On the spot and on the job, day or night. |
Not all anglers are so lucky. I have waited for my father in the dark while
he availed himself of the Mr. Bob (who, luckily, was on the job at 4 AM) on the
front lawn of a beach-block home under renovation. As my dad and I stand waiting, outboard
idling, dock lines in hand, the question posed to Kenny every morning for a
week in Canada during our yearly trips is, “Well?” to which the answer is not
always a thumbs up, if you catch my drift.

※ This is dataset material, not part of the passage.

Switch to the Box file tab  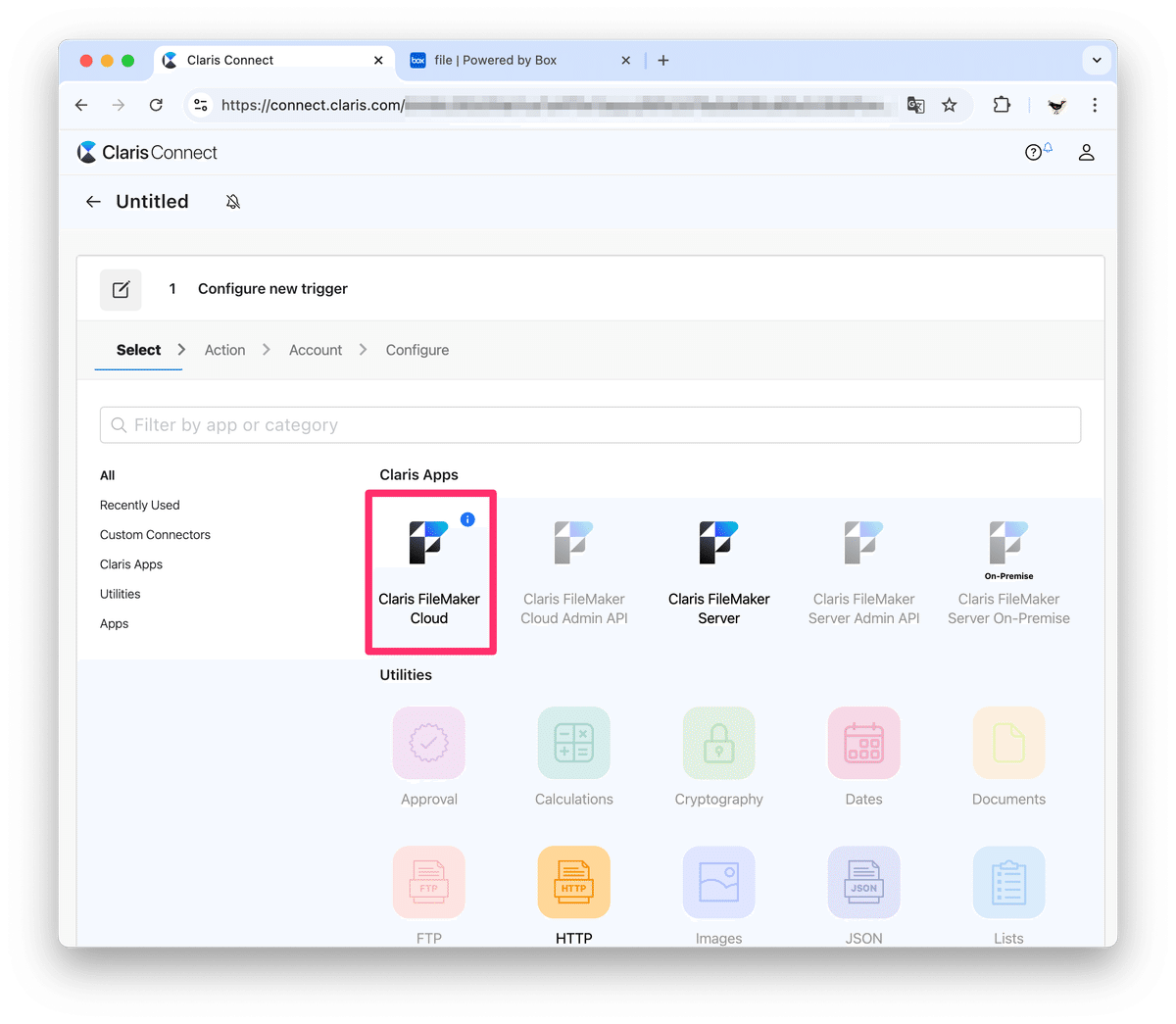tap(510, 60)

Speaking of drifts, I have watched Ward’s brother talk his body into not
having to go while 5 miles at sea with nothing but a bucket and the warm ocean
between him and relief. “Not Now!!” he commands his own body as he paces the deck
of the 28 foot center console, chain smoking.

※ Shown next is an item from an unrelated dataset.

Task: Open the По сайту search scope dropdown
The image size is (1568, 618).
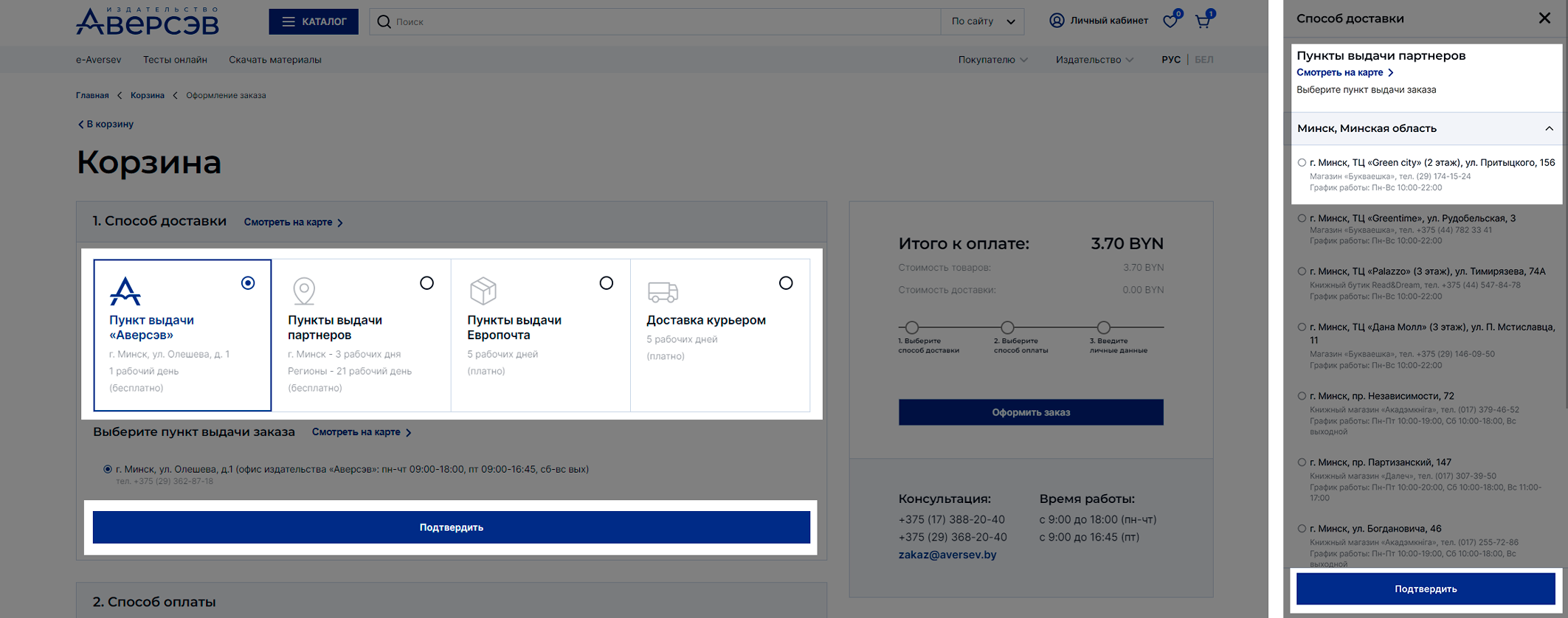Action: 983,21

Still on the subject of drifting, one of my housemates on LBI used to
relish his bucket-sit at sea. But the
thing is that the boat and the dumped contents of said bucket often sailed at
nearly the same speed for a time. Not a
pretty sight afterwards—and before is not much better. Who wants to see a grown man sitting on a 5
gallon bucket with a roll of TP in his hand waving to other boats full of
inshore fluke fishermen? Franks and
beans, Ted, franks and beans. In
addition to knowing every facility between Lawrenceville and, say, the Pequest,
my boy Dolf was a dune sitter, often with Wawa napkins or what was presumed to
be a bait rag until otherwise enlisted.
He seemed to delight in his al
fresco excursions with no concerns for biting insects or amorous foxes or
nesting plovers (nor the ensuing fines for violating their sanctuary in such a
manner). I often assisted by landing the
bass that hit his bait while he was indisposed (or let the Baitrunner
sing, all the while telling him he had a fish on and to hurry up!).
I'm like a bird.... |
I am not particularly religious, but I am grateful to whomever
gave me this expeditious gift. My wife
says I am like a bird (I poop right away): Soon as I put my fork down, then
it’s time for a sit down. The lyrics fit
quite nicely with the 20-aught’s hit “I’m Like a Bird” by then-young Nelly
Furtado, and my wife is quite fond of singing this tune to me. Despite my father’s documented trials in this
arena, perhaps the gift is hereditary, as I do have two parents. I will never know, however, for this is not a
subject one should discuss with one’s mom and, hereto, I have not. Wherever this gift came from, whether nature
or nuture, I may never know, but I am thankful that this morning ritual, nay,
necessity is not a source of stress or discomfort or impromptu exits en route to my fishing
destinations. For those who share my
gift, Cheers! For those who do not,
don’t hate me because I am hyper-regular.